Segment Open

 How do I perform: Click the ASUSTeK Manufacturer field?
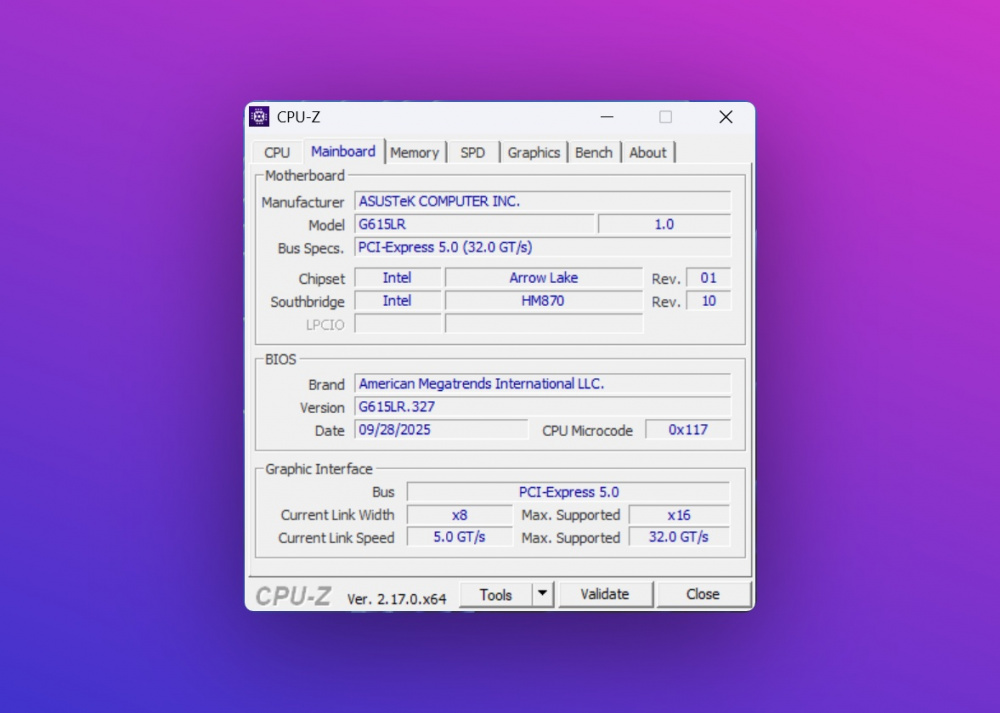pyautogui.click(x=542, y=201)
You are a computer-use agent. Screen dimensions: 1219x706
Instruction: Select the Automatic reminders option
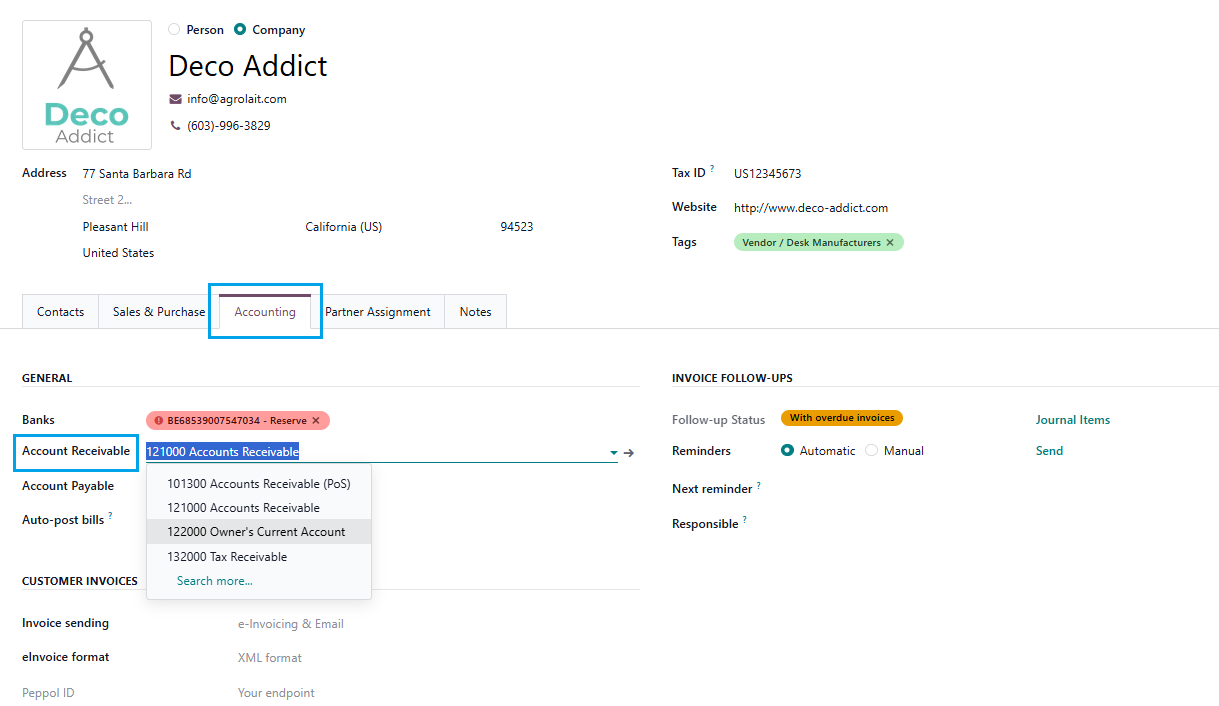tap(788, 451)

Segment Closed

> **Task requirements**:
Could you give the material again exactly as it stands, omitting any image?

> **Response area**:
 How do I perform: Click the ASUSTeK Manufacturer field?
pyautogui.click(x=542, y=201)
You are a computer-use agent. Screen dimensions: 1219x706
Instruction: Select the Automatic reminders option
tap(788, 451)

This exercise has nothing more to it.